Sky Sports is out of the Champions League game in Britain come 2015-16, but the big question is how will affect your soccer. In North American, we get neither Sky Sports (England’s current rights holders), ITV (part of the current, shared package), or BT Sport, where the contract will be rest until the 2017-18 tournament. Yet with the telecom giant playing over $1.4 billion dollars for the rights to broadcast Champions and Europe League in Britain, this is bound to have some influence on what you watch.
Consider what Sky had paid for the right to the tournament through 2014-15 – a three-year deal worth £400 million (or, $640 million). BT (British Telecom) Sport’s willingness to most-than double the previous price means a lot of money will trick down throughout Europe, with UEFA’s distributions to Champions League clubs likely to climb as a result of the sharp increase in the price of England’s rights. For those wary of the increasing divide between haves and have-nots, this isn’t good news.
More money will end up on the “in” side of the Champions League divide, those clubs who are habitual qualifiers able to calcify their spots among Europe’s elites. That’s already happening now, but as new deals like BT’s come into effect, the speed of that transition should increase.
Likewise, those on the inner circle — the clubs that make the knockout round every season, will see even more money. Each knockout round participant received between $4.7 million (Round of 16 exits) and $31.8 million extra (champions Bayern Munich). With BT’s huge outlay, there’ll be more money to go around.
In the long run, that means more money for the big boys to spend, a greater consolidation of talent, and the increased stature of Champions League as competition for the world’s elite talent.

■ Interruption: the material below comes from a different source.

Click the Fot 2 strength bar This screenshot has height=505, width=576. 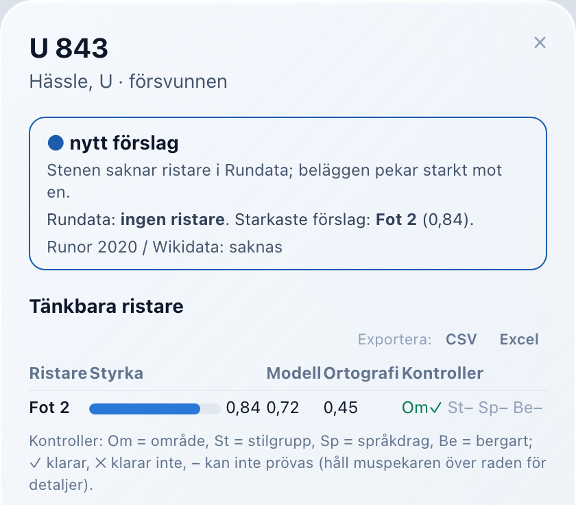point(155,409)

At the same time, it’s senseless to lament the such mundane changes in the soccer landscape, especially when they represent that logical course of events. The Champions League is quickly becoming the soccer world’s premier commercial product, it’s annual footprint putting it in-league with the World Cup’s once very four years, cash-in all at once approach. As such, increased broadcast rights are inevitable. For a company like BT Sport looking to undermine Sky’s decades-long hegemony, over paying for Champions League is seems natural.
“We bid with a clear view of what the rights are worth to us. It seems BT chose to pay far in excess of our valuation,” a Sky spokesman said, via The Guardian. “We take a disciplined approach and there is always a level at which we will choose to focus on something else. If we thought it was worth more, we’d have paid more.”
“They would say that, wouldn’t they?” BT Retail Chief Executive John Petter said. “Secretly, I’d expect them to be kicking themselves and full of regrets this morning.”
The practical implications are what should be more worrisome than the price. With this deal, UEFA competitions are going to take a big shift away from terrestrial (read: free) broadcast in England, with ITV being cut out of the loop.
UEFA has reportedly insisted the finals of both competitions remain free-to-air, and BT has said every British team will be available free at least once per year, but with the new rights deal, it appears British fans will join their American peers, being dependent on some kind of pay service.
With us viewers in the States needing cable television (and sometimes, premium packages) to get all our soccer, we know: It’s not that bad. But for people in Britain, it could be a subtle, meaningful change.